2000 114 meses 2001 120 meses 2002 126 meses Ao iniciar a aplicação da tabela acima disposta, deve-se ser compreendido em primeiro momento, que a quantidade de tempo de carência exigido para aposentadoria rural, deve ser equiparada ao período de carência correspondente ao ano de complemento do requisito idade. Exemplificando, temos que o Autor "A" implementou o requisito idade no ano de 2005, isso significaria, que esse Autor deve comprovar um período de atividade rurícola, mesmo que descontínua, relativo a 144(cento e quarenta e quatro) meses, ou, 12 (doze) anos. E, portanto a tabela estaria sendo corretamente aplicada. Há de se ressaltar que, recentemente foi editada norma no sentidode resguardar direito de trabalhadores hipossuficientes e "validar" decisões judiciais nesse sentido, abrangendo hipóteses futuras através da Lei nº 11.718, de 2008, em seu art. 3 º e incisos (in verbis): " Art. 3o Na concessão de aposentadoria por idade do empregado rural, em valor equivalente ao salário mínimo, serão contados para efeito de carência: I - até 31 de dezembro de 2010, a atividade comprovada na forma do art. 143 da Lei no 8.213, de 24 de julho de 1991; II - de janeiro de 2011 a dezembro de 2015, cada mês comprovado de emprego, multiplicado por 3 (três), limitado a 12 (doze) meses, dentro do respectivo ano civil; e III - de janeiro de 2016 a dezembro de 2020, cada mês comprovado de emprego, multiplicado por 2 (dois), limitado a 12 (doze) meses dentro do respectivo ano civil.

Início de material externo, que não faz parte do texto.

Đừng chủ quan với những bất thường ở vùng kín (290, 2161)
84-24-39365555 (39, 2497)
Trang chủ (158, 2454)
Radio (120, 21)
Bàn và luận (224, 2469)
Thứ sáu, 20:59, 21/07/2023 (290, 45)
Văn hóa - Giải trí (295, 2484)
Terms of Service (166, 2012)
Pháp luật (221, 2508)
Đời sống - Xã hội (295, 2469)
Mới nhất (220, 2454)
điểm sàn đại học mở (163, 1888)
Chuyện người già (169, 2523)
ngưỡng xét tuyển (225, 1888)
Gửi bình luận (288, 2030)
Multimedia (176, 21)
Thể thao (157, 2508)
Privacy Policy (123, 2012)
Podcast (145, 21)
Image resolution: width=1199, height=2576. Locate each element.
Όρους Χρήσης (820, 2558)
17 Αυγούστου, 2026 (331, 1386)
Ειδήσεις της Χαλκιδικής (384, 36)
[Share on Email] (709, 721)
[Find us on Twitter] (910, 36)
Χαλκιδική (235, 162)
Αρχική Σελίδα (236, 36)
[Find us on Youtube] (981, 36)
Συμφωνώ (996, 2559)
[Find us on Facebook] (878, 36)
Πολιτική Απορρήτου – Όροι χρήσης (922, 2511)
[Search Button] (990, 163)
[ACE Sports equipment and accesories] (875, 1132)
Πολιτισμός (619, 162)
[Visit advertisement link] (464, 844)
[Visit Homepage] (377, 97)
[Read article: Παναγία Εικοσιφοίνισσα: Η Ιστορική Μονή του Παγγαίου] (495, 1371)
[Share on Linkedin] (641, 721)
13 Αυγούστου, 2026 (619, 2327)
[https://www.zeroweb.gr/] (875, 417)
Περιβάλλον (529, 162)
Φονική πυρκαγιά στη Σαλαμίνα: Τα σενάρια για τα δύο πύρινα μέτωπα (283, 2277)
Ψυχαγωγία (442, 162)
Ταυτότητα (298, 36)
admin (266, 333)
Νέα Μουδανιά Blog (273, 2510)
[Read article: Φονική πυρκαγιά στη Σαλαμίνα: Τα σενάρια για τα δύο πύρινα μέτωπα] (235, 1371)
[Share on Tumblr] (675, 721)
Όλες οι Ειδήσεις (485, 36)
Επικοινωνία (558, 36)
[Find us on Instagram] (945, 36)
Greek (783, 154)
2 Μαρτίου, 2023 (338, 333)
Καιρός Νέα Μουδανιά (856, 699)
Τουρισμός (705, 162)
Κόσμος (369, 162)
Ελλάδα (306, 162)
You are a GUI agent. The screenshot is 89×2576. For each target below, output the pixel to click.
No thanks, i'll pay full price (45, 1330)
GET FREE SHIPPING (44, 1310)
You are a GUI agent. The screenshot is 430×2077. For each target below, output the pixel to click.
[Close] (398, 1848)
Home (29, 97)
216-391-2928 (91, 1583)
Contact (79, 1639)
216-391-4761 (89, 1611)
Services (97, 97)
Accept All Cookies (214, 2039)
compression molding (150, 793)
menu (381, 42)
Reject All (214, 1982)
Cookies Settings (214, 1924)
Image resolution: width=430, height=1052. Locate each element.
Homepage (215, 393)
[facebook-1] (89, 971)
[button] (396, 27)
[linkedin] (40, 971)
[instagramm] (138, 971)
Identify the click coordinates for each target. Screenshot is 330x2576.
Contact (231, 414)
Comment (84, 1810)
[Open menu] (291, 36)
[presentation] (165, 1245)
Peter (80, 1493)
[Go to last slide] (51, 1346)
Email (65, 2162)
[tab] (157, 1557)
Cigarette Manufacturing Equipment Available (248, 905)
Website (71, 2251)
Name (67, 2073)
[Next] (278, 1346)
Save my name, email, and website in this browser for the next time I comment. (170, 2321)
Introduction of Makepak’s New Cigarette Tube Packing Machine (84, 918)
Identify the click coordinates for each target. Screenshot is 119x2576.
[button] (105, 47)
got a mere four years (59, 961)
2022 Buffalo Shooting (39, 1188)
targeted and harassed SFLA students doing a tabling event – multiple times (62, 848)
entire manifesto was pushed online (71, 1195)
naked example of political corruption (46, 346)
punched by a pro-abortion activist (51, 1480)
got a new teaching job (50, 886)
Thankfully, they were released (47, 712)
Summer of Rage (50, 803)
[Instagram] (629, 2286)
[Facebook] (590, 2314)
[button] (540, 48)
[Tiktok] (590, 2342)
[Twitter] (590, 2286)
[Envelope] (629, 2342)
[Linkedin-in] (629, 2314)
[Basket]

Parágrafo único. Aplica-se o disposto no caput deste artigo e respectivo inciso I ao trabalhador rural enquadrado na categoria de segurado contribuinte individual que comprovar a prestação de serviço de natureza rural, em caráter eventual, a 1 (uma) ou mais empresas, sem relação de emprego." Destarte, preenchidos os requisitos acima elencados, nada mais há que se falar senão pela concessão da aposentadoria rural por idade.